■ **Requirement**
Your answer is the lines below, exactly, from the one that contains "Identify the click" through the one that contains "Megaquitzchenmittwoch (439, 1053)", both included.

Stored data entries
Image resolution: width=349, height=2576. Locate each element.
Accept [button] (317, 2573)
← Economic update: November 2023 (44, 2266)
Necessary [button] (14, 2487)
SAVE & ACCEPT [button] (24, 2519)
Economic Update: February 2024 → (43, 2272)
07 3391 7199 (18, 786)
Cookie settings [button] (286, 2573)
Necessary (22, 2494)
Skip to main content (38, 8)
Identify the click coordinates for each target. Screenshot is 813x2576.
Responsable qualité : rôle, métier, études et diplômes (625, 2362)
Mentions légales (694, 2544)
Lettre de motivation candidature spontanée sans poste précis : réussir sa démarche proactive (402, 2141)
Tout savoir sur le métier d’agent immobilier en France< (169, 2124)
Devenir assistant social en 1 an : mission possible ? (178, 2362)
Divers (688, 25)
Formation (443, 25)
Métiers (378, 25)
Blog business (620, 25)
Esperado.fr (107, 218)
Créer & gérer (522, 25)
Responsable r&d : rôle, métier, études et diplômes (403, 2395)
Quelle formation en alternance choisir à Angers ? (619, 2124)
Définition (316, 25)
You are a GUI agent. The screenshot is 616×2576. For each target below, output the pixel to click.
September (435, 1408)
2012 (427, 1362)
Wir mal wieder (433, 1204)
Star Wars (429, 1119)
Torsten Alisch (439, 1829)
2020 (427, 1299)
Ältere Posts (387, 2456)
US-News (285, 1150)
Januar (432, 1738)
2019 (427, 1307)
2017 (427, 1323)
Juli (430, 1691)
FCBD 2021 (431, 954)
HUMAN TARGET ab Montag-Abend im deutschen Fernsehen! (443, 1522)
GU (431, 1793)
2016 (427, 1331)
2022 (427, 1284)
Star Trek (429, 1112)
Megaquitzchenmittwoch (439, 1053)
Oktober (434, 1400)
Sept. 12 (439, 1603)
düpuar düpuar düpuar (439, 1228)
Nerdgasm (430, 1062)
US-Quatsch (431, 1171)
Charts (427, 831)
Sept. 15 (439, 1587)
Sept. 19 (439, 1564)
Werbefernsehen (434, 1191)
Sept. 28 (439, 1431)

■ **Output of the task**
Identify the click coordinates for each target. Screenshot is 813x2576.
Responsable qualité : rôle, métier, études et diplômes (625, 2362)
Mentions légales (694, 2544)
Lettre de motivation candidature spontanée sans poste précis : réussir sa démarche proactive (402, 2141)
Tout savoir sur le métier d’agent immobilier en France< (169, 2124)
Devenir assistant social en 1 an : mission possible ? (178, 2362)
Divers (688, 25)
Formation (443, 25)
Métiers (378, 25)
Blog business (620, 25)
Esperado.fr (107, 218)
Créer & gérer (522, 25)
Responsable r&d : rôle, métier, études et diplômes (403, 2395)
Quelle formation en alternance choisir à Angers ? (619, 2124)
Définition (316, 25)
You are a GUI agent. The screenshot is 616×2576. For each target below, output the pixel to click.
September (435, 1408)
2012 (427, 1362)
Wir mal wieder (433, 1204)
Star Wars (429, 1119)
Torsten Alisch (439, 1829)
2020 (427, 1299)
Ältere Posts (387, 2456)
US-News (285, 1150)
Januar (432, 1738)
2019 (427, 1307)
2017 (427, 1323)
Juli (430, 1691)
FCBD 2021 (431, 954)
HUMAN TARGET ab Montag-Abend im deutschen Fernsehen! (443, 1522)
GU (431, 1793)
2016 (427, 1331)
2022 (427, 1284)
Star Trek (429, 1112)
Megaquitzchenmittwoch (439, 1053)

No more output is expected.